• What is being asked: Your task is to reproduce exactly the lines from the one containing "583x257 pixels." through the last line below, both ends included, and nothing else, with no pictures.

*** Block opens ***

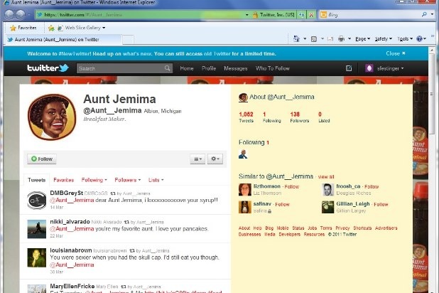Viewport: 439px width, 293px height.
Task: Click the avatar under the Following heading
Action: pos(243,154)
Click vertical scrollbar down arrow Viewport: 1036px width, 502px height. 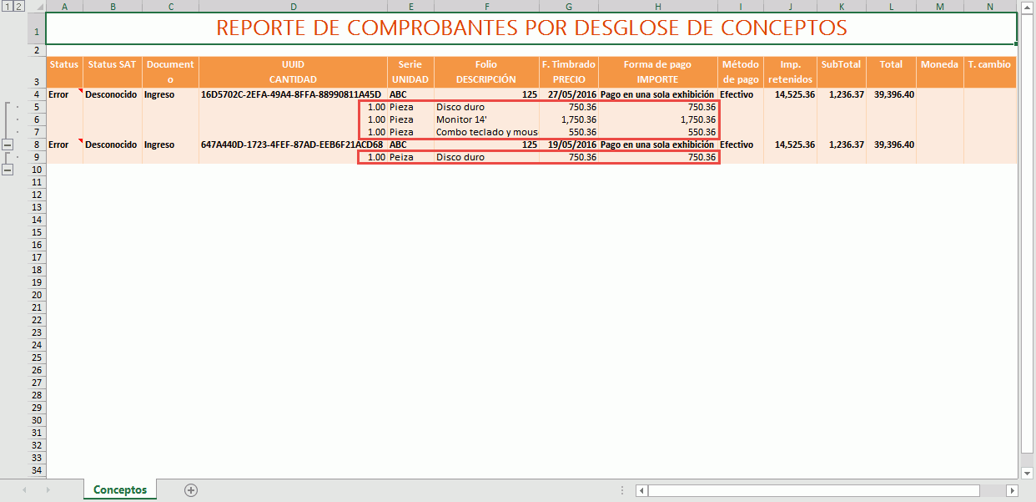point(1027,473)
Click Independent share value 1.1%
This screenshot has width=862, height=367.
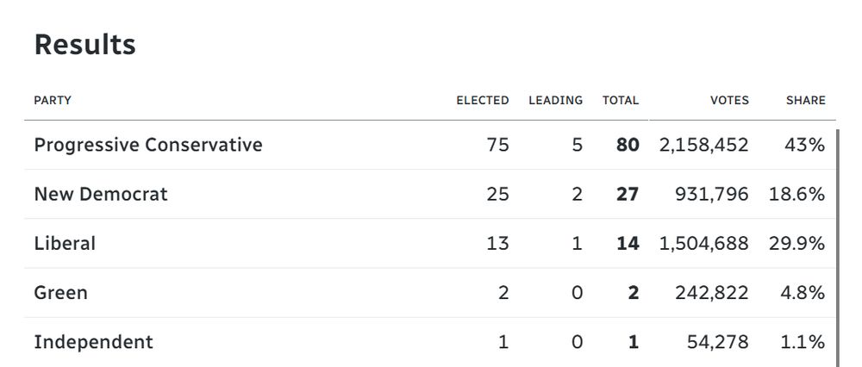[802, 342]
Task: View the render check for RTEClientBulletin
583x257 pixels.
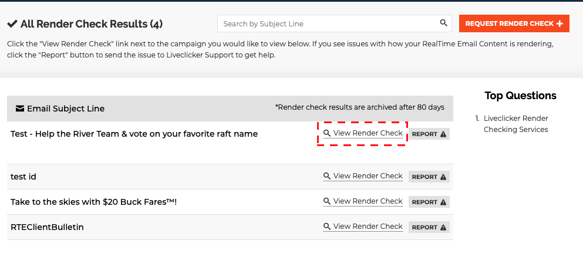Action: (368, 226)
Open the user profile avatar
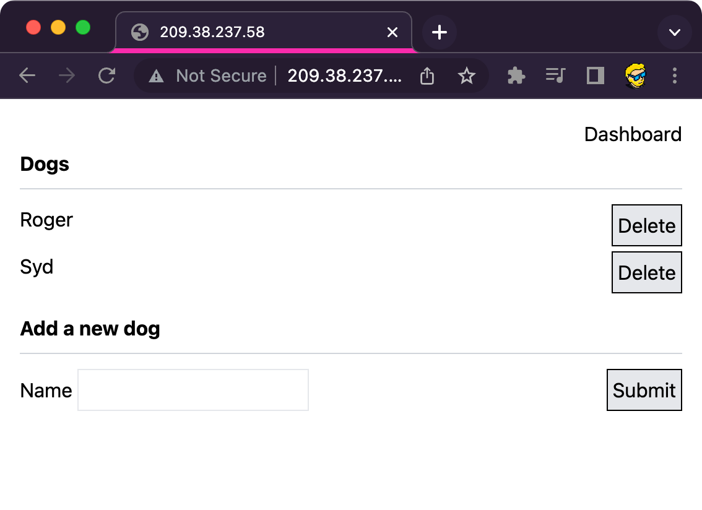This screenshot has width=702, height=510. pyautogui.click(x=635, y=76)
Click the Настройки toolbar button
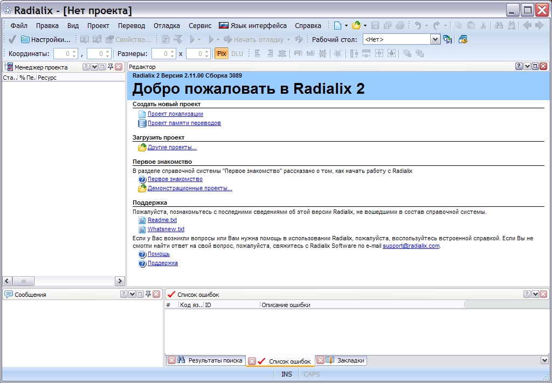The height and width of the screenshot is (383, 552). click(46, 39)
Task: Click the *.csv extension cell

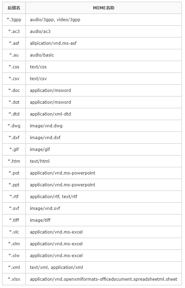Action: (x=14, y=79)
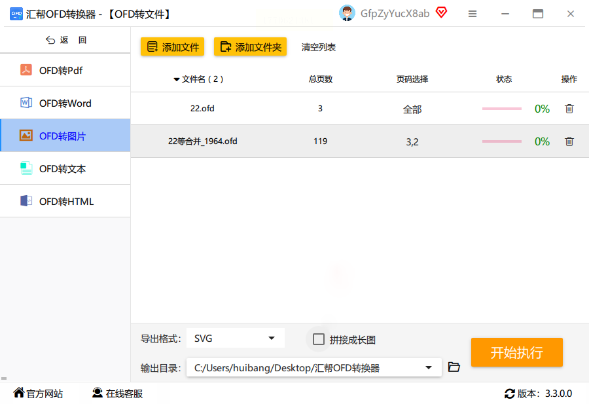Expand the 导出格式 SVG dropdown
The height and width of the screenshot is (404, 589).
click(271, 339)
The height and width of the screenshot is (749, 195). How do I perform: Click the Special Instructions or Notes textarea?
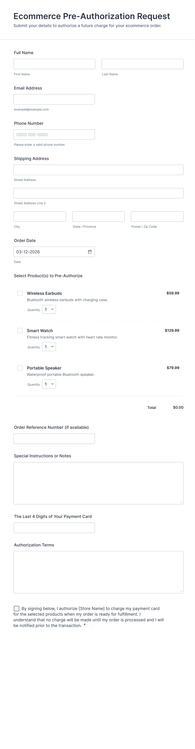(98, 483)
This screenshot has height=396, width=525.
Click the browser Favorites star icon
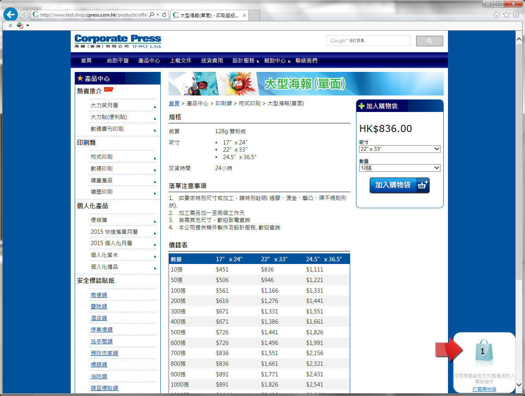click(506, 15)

*** Block closes ***

• Written solution:
583x257 pixels.
Action: (368, 226)
Open the user profile avatar
This screenshot has width=702, height=510. pyautogui.click(x=635, y=76)
Click the Настройки toolbar button
The height and width of the screenshot is (383, 552). click(46, 39)
Task: Click the *.csv extension cell

Action: (x=14, y=79)
Expand the 导出格式 SVG dropdown
The height and width of the screenshot is (404, 589).
click(271, 339)
The height and width of the screenshot is (749, 195). How do I perform: Click the Special Instructions or Notes textarea?
(98, 483)
This screenshot has height=396, width=525.
Click the browser Favorites star icon
click(506, 15)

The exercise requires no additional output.